» **Problem requirements**
As you look over the data below, please find each line where the word "badge" appears, then copy it.

──────────────────────────────

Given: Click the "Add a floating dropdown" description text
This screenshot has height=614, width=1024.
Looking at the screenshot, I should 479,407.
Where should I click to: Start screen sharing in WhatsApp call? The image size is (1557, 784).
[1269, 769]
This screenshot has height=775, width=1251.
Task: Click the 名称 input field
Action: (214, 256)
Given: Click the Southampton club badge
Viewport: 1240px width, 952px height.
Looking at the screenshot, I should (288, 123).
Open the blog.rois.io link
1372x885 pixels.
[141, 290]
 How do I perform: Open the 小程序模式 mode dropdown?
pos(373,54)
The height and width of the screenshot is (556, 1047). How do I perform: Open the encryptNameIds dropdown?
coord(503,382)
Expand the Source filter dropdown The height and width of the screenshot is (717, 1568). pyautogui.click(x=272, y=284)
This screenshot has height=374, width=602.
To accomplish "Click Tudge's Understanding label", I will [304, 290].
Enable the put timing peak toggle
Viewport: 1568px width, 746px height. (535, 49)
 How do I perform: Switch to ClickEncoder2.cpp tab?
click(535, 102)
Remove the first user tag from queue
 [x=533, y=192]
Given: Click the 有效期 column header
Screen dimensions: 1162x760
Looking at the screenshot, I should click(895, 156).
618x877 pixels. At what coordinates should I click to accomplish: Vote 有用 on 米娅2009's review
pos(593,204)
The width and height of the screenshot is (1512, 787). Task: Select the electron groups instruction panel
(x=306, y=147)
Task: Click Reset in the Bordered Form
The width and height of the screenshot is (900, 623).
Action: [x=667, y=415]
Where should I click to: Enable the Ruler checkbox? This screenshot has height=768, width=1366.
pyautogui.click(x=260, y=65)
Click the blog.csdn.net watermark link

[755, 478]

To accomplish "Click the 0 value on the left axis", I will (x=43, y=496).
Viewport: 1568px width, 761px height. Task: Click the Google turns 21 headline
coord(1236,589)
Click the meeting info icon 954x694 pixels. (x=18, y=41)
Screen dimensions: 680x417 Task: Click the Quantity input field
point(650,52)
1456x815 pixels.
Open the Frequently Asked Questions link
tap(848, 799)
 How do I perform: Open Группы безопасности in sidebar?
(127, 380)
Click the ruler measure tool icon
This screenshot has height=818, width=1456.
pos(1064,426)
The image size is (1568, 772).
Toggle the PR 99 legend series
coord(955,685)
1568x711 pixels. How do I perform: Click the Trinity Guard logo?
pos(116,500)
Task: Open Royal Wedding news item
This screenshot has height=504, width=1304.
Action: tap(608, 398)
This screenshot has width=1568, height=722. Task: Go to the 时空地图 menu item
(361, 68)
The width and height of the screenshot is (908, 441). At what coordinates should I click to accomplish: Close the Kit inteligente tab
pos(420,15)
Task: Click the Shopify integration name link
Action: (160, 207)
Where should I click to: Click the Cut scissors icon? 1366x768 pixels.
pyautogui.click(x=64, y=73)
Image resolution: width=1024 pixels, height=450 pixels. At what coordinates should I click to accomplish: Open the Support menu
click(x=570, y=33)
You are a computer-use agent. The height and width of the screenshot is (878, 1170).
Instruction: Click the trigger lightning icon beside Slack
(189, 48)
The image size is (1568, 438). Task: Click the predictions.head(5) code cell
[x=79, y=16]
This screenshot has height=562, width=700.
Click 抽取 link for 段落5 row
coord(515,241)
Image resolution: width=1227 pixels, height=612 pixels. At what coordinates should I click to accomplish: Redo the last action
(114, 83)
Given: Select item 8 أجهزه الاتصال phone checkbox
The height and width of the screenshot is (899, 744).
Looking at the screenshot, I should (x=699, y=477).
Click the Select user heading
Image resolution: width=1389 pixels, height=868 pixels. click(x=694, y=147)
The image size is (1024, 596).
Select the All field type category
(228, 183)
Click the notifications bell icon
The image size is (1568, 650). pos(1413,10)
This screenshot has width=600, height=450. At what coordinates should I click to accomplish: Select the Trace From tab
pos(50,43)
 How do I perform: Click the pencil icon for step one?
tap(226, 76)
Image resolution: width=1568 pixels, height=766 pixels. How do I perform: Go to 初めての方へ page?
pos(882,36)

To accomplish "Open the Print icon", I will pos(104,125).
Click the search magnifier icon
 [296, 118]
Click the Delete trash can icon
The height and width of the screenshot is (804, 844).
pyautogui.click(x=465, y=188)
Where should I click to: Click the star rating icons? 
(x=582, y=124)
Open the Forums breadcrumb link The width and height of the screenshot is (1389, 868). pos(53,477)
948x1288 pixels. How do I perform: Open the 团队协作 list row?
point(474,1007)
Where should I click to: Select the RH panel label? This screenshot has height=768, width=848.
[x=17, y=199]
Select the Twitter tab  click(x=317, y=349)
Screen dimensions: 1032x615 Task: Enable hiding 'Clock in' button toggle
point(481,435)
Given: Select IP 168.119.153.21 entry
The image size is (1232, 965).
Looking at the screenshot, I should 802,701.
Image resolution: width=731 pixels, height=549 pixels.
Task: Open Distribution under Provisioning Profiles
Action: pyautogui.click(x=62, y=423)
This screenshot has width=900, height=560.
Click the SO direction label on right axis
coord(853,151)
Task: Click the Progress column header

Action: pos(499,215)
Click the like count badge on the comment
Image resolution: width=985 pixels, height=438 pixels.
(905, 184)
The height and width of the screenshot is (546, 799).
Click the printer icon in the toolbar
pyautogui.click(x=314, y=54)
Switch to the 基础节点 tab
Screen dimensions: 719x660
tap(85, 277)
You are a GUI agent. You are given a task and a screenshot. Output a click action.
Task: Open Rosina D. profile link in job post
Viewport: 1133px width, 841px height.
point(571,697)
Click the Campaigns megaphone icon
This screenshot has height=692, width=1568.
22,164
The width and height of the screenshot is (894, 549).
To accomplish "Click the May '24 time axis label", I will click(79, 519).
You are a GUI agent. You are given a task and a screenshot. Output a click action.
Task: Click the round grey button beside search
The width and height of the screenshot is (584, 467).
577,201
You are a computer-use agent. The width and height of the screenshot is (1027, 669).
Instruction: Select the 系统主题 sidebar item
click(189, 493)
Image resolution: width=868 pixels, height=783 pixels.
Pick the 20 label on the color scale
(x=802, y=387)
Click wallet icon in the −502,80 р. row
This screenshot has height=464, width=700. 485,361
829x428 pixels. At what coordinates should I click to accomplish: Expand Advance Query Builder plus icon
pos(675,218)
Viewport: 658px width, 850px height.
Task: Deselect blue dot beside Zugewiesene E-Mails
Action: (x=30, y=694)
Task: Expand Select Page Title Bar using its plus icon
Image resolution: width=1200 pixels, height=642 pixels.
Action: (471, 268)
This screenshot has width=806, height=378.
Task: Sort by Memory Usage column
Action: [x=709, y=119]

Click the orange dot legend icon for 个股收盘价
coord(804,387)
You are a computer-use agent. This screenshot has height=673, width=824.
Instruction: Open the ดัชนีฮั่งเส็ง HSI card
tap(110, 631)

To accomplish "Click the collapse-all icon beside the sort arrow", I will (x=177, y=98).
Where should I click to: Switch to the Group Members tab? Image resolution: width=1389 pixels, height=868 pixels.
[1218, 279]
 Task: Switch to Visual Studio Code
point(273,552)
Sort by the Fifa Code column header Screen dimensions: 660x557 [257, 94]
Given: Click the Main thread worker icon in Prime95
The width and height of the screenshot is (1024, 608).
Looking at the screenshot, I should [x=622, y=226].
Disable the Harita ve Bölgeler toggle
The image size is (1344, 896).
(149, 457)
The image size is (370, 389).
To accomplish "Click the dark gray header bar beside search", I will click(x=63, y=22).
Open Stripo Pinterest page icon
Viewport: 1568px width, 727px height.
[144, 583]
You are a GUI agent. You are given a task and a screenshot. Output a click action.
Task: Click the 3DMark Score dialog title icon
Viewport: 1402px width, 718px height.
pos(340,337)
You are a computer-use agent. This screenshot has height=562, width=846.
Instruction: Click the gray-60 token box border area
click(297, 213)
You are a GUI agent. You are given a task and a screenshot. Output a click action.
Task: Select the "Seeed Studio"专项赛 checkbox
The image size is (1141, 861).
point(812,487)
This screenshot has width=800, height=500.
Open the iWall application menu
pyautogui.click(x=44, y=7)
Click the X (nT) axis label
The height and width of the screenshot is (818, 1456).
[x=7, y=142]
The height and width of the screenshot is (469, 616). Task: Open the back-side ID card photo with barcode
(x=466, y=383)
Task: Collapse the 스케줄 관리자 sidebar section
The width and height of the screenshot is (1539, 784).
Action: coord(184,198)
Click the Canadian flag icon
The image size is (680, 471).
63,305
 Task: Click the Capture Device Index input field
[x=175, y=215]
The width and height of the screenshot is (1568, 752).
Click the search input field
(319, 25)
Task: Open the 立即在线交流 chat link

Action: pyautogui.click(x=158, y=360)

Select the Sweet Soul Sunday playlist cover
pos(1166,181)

──────────────────────────────

» **Answer to the exercise**
Given: Click the Southampton club badge
Click the like count badge on the comment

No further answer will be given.